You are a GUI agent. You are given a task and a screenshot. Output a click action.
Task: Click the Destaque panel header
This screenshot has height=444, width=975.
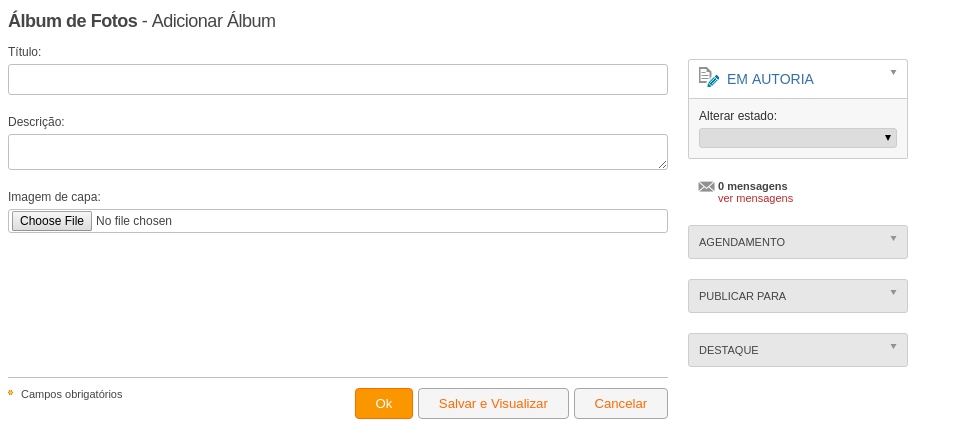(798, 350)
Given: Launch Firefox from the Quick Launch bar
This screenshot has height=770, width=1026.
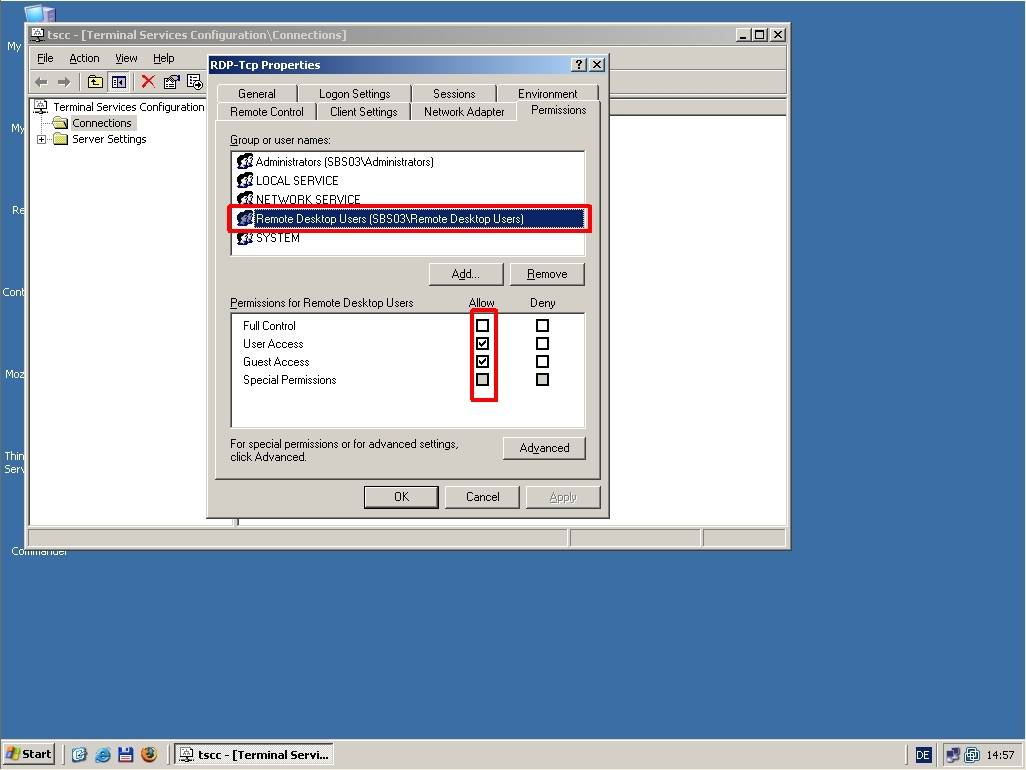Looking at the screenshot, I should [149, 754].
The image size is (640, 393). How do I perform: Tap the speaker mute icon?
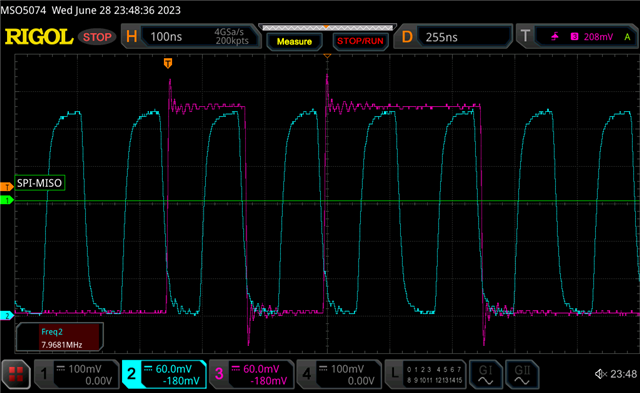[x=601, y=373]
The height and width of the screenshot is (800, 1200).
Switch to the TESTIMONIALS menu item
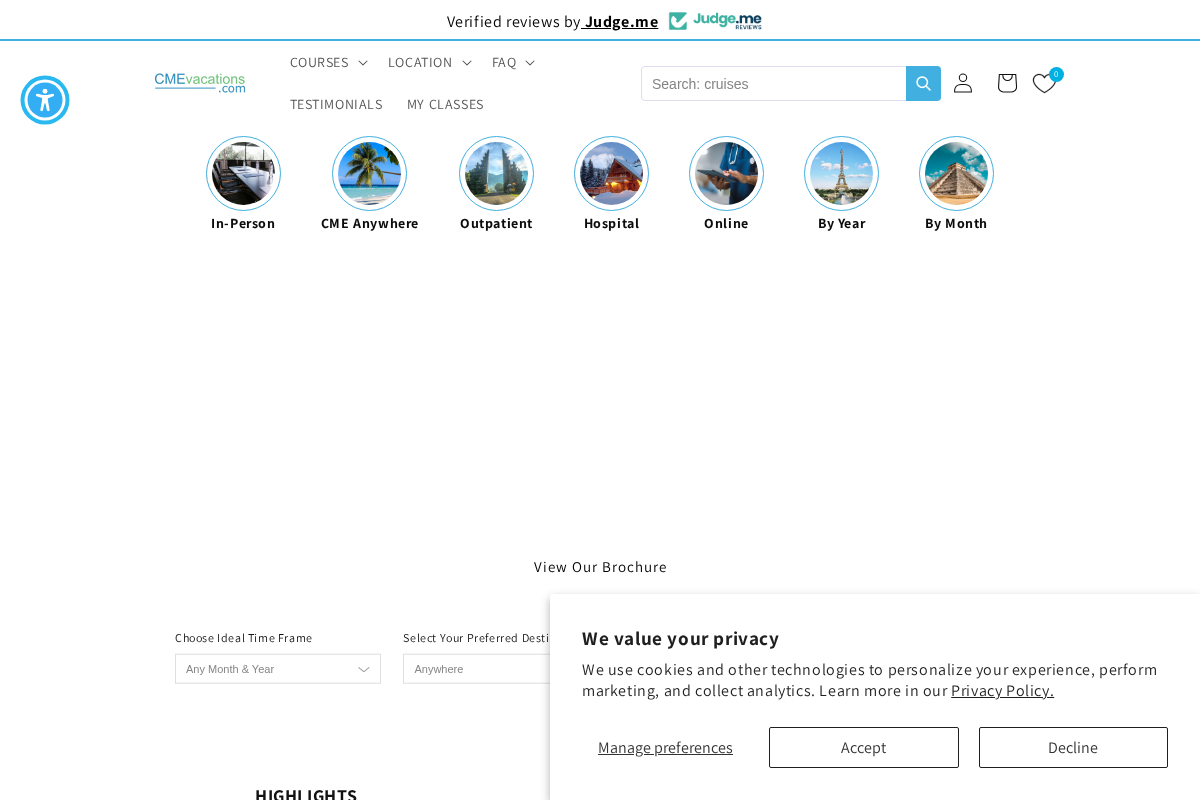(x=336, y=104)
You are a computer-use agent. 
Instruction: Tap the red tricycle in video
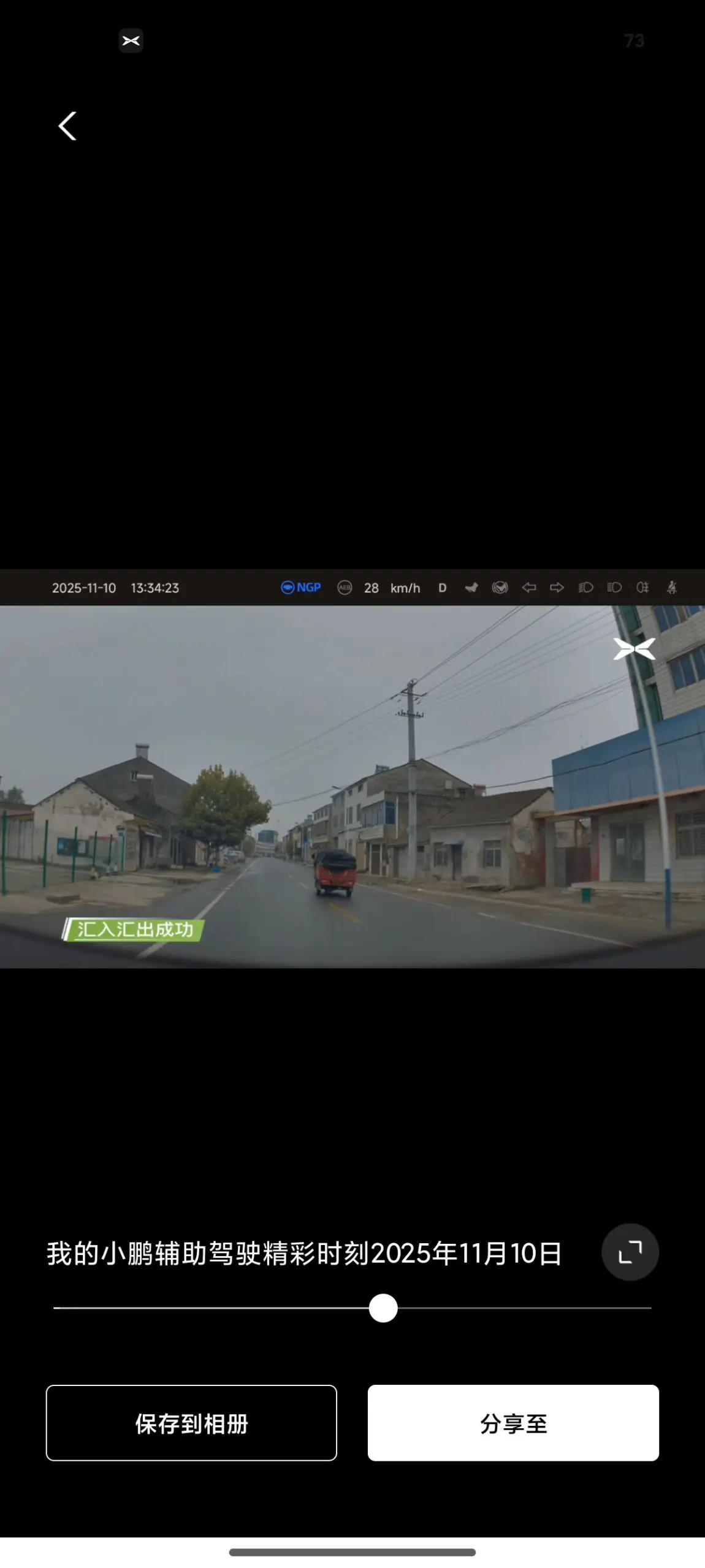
____________________
§ Exercise
For every line of the material above that contains the word "agent", show the line.

§ Task response
You are a GUI agent. You are given a task and a screenshot. Output a click action.
You are a computer-use agent. 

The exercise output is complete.